Darauf haben wir lange gewartet. Ein romantisches Solo-Album von
Krystian Zimerman, dem musikalischen Rebell und bewunderten Eigenbrötler am Klavier.
Verehrt und gefürchtet: Krystian Zimerman
Er hat es dem Publikum nicht immer leicht gemacht. Krystian Zimerman stellt die höchsten Ansprüche an sich selbst, und deshalb verlangt er auch von seinem Publikum äußersten Respekt vor der Kunst. Nervtötende Filmaufnahmen im Konzertsaal, und der polnische Meisterpianist, ansonsten die Friedlichkeit in Person, gerät außer sich. So geschehen beim Klavier-Festival Ruhr 2013, als Zimerman einem Zuhörer, der das Konzert mit einem Smartphone mitschneiden wollte, die Leviten las.
Dabei ging es ihm auch um das Copyright, das durch YouTube-Filme gefährdet sei. Krystian Zimerman will die Kunst beschützen. Der passionierte Pianist liebt die Klaviermusik so sehr, dass er nichts Störendes in ihrer Nähe duldet.

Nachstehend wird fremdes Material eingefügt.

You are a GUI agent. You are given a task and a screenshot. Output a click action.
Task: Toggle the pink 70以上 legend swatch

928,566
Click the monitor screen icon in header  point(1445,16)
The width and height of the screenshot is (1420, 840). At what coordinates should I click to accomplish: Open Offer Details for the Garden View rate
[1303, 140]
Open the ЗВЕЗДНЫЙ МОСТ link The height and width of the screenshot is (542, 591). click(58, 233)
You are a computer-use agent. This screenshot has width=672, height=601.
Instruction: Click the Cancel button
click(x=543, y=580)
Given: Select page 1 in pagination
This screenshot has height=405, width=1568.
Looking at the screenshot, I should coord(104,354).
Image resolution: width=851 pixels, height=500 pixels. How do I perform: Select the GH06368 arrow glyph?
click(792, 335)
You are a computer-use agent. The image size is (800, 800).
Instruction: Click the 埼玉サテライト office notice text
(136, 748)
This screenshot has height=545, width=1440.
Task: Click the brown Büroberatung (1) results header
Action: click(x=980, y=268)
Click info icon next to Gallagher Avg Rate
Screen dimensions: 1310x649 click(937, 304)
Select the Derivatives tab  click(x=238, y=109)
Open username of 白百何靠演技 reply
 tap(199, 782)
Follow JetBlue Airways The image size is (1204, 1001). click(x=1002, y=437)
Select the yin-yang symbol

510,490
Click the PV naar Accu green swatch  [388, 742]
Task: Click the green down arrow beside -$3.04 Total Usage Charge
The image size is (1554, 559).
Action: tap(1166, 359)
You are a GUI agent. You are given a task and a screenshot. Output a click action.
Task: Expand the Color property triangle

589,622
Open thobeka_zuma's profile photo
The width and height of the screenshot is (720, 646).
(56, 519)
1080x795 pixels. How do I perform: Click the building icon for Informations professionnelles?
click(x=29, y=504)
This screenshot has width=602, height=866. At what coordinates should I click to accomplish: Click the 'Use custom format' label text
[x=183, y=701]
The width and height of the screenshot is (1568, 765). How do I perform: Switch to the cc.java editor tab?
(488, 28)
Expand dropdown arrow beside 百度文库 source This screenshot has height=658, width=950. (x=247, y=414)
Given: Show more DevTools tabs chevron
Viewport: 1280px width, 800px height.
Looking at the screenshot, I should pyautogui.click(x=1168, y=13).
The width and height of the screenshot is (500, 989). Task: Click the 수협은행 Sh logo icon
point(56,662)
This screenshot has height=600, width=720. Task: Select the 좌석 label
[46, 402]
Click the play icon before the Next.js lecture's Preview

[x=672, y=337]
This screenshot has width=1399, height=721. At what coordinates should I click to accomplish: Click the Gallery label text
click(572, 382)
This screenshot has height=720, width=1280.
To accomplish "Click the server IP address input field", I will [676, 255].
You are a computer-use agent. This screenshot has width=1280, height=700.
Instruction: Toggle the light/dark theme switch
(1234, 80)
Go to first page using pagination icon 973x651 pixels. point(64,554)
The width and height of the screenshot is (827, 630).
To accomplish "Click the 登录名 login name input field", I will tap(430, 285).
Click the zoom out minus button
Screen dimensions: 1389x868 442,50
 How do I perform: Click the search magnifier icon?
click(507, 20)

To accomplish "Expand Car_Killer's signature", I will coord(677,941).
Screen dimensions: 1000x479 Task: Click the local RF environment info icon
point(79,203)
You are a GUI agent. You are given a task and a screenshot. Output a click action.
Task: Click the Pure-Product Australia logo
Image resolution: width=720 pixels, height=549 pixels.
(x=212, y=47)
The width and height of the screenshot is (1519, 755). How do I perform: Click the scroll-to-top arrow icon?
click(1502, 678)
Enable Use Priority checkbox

Divenhafte Allüren sind ihm hingegen fremd. Er hat sich der Musik verschrieben, und das mit Haut und Haaren, mit dem ganzen Einsatz seiner Person. Das verbindet ihn mit Franz Schubert, den er schon immer verehrt hat und seit jeher als einen Seelenverwandten betrachtet.
Schubert lieben: Musikalische Besessenheit
“Er hatte immer ein Manuskript am Bett”, so Krystian Zimerman über Franz Schubert, “und wenn er nachts aufwachte, komponierte er einfach weiter. Mir geht es genauso: Wenn mich etwas fasziniert, ist die Nacht auf einmal vorbei und plötzlich ist es sieben Uhr morgens.” Die Nacht zum Tag machen. Kompromisslos seiner musikalischen Leidenschaft nachgehen. Vollkommen eintauchen in die Poesie des Klavierklangs. All das macht Krystian Zimerman aus, und mit dieser Haltung rückt er ganz nah an Franz Schubert heran.
Wann hat man die späten, erstaunlich modernen Klaviersonaten Franz Schuberts jemals so dicht, so vollkommen entrückt und poetisch umgarnt gehört? Krystian Zimerman taucht ganz in die Seelentiefen des österreichischen Meisterkomponisten ein, der nur 31 Jahre alt wurde, an Syphilis litt und wahrscheinlich einer akuten Infektionskrankheit zum Opfer fiel. Das war im Jahre 1828, am 19. November. Die Zeit davor hatte der unermüdliche Schubert noch wie wild komponiert.
Elektrisierend modern: Visionäre Klaviersonaten
Als ob er seinen frühen Tod vorausgeahnt hätte, bündelte er in seinen letzten Lebensjahren all seine Energie und schuf ein Meisterwerk nach dem anderen, darunter der berühmte Liederzyklus
Winterreise, die sanft perlenden
Impromptus und nicht zuletzt, im Todesjahr, drei visionäre
Klaviersonaten. Den beiden letzten davon widmet sich Krystian Zimerman in seinem neuen Album, das gerade in der Reihe
“Piano Masters” erschienen ist.
Zimerman spielt diese Klaviersonaten schon seit dreißig Jahren. Aber sein Respekt davor war so groß, dass er sich bis heute Zeit gelassen hat, um die richtige Form zu finden. Dass die Zeit reif ist, beweist sein Album in allen Schichten. Das klangliche Spektrum ist enorm, und die Gefühlszustände, die sich hier Ausdruck verschaffen, sind schier überwältigend.
Krystian Zimerman schafft es mühelos, den tieftraurigen Schubert mit dem humorvollen in Kontakt zu bringen. Von ergreifender Melancholie: die langsamen Sätze der Sonaten in A-Dur (D 959) und B-Dur (960). Augenzwinkernd hingegen: die Scherzi, die viel Witz versprühen, ohne auch nur im Geringsten oberflächlich zu wirken. Zutiefst menschlich ist das, Klang gewordene Lebensfülle, die sich aus Höhen und Tiefen speist.